Submitted to: Plant Journal
Publication Type: Peer Reviewed Journal
Publication Acceptance Date: 12/13/2000
Publication Date: N/A
Citation: N/A Interpretive Summary: Fungal diseases cause widespread damage to crop plants. The most efficient way to control these diseases in by the incorporation of genetic resistance to the pathogens that cause these diseases. In barley, a large number of genes, which confer resistance to the powdery mildew fungus, Blumeria (=Erysiphe) graminis f. sp. hordei, are clustered together at a locus designated Mla. We are interested in understanding how these genes trigge an active defense response. In order to do this, it is necessary to molecularly isolate the different variants of the Mla gene. By doing so, we can begin to understand the signaling processes involved to confer resistance to disease. In this report, we identified cDNA and genomic copies of the Mla6 allele. Two single-cell expression assays were employed to demonstrate functionality of the cloned Mla6 allele in barley and wheat. The second of these assays was used to substantiate that Mla6 function is dependent on the Mla-signaling gene, Rar1. Despite their differences in downstream signaling requirements, DNA sequence comparison of Mla6 and the recently cloned Mla1 allele has revealed that the two predicted proteins share highly similar architecture, thus, providing a unique situation from which to explore the subtle features of recognition and signaling specificity. This is one of the first two descriptions (together with the companion paper on Mla1 submitted to The Plant Cell) of the positional cloning of a functional Mla allele that confers resistance to an obligate fungal pathogen in barley. The results described in this manuscript will impact scientists that work in the area of resistance gene signaling and molecular pathology as well as the field of plant pathology and molecular breeding.

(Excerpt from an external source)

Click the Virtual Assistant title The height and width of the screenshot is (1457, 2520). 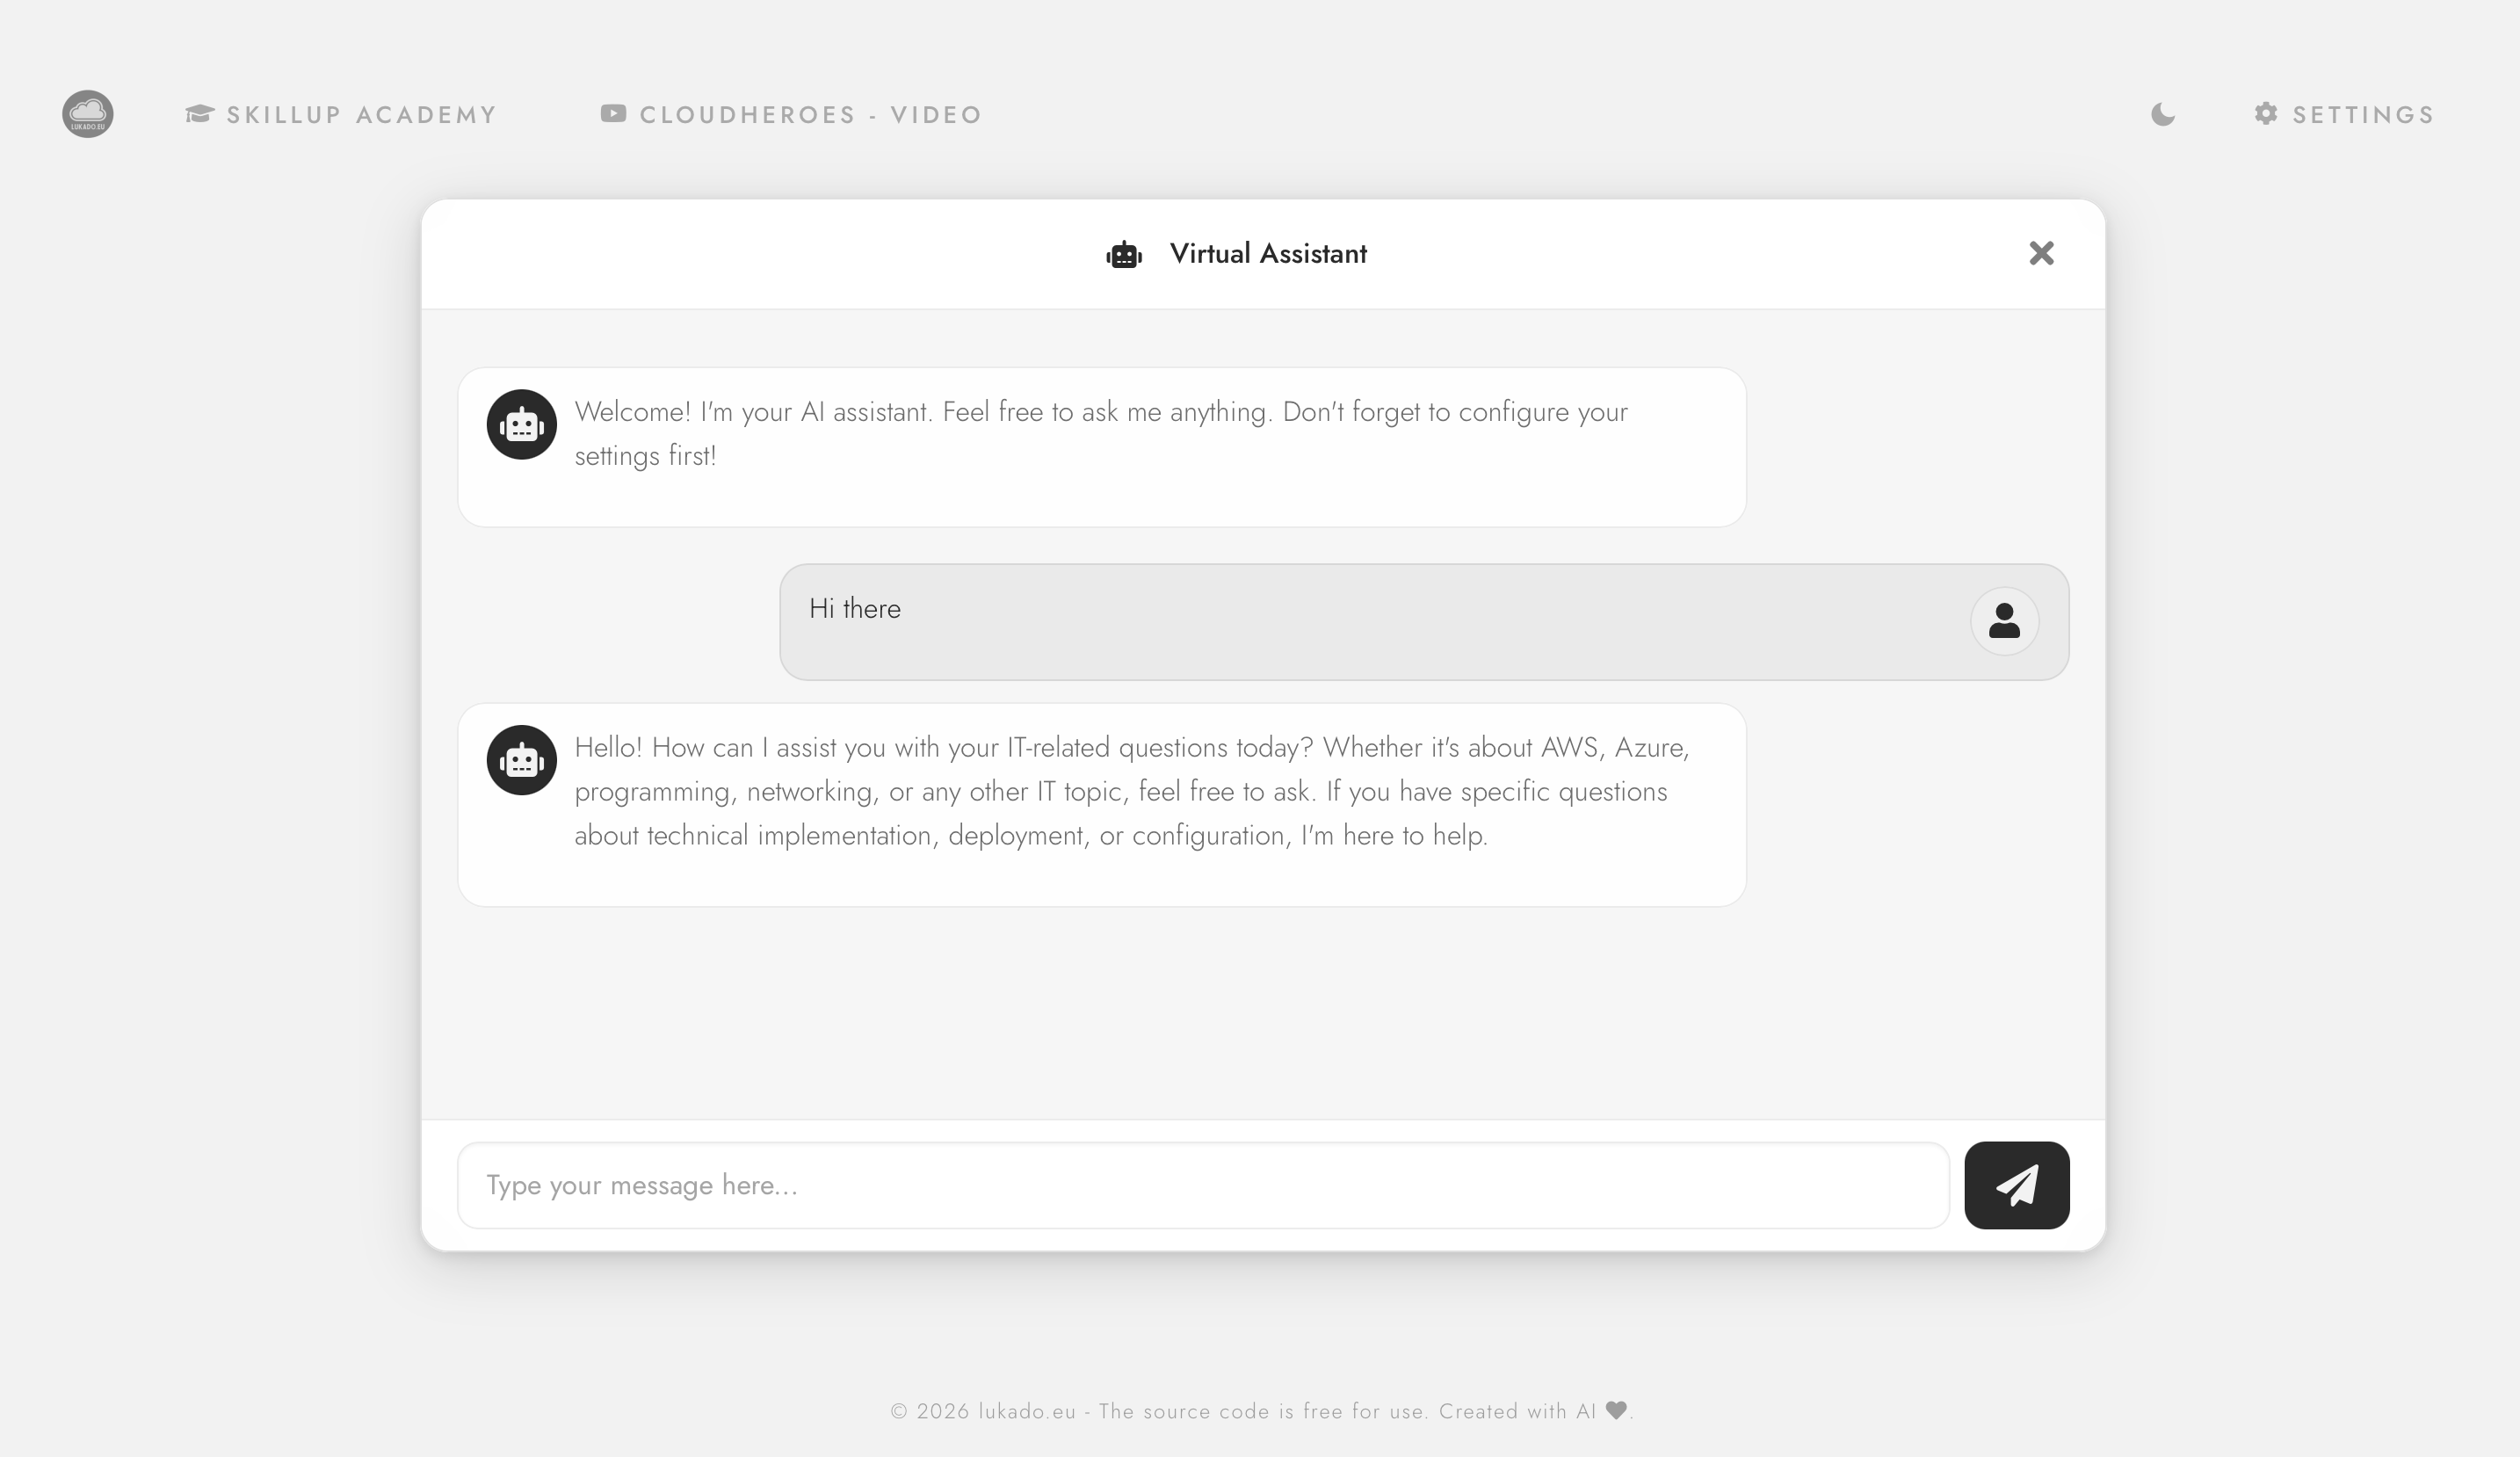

Technical Abstract: The barley Mla locus confers multiple resistance specificities to the obligate fungal biotroph, Blumeria (=Erysiphe) graminis f. sp. hordei. Interspersed within the 240-kb Mla complex are three families of resistance gene homologs (RGHs). Probes from the Mla-RGH1 family were used to identify three classes of cDNAs. The first class is predicted to encode a full-length CC-NBS-LRR protein and the other two classes contain alternatively spliced, truncated variants. Utilizing a cosmid that contains a gene corresponding to the full-length candidate cDNA, a single- cell expression assay was used to demonstrate complementation of AvrMla6- dependent resistance to B. graminis in barley and wheat. This assay was also used to substantiate previous genetic data that the Mla6 allele requires the signaling pathway component, Rar1, for function. Computational analysis of MLA6 and the Rar1-independent, MLA1 protein reveals 91.2% sequence identity and shows that the LRR domain is subject t diversifying selection. Our findings demonstrate that highly related CC- NBS-LRR proteins encoded by alleles of the Mla locus can dictate similar powdery mildew resistance phenotypes yet still require distinct downstream signaling components.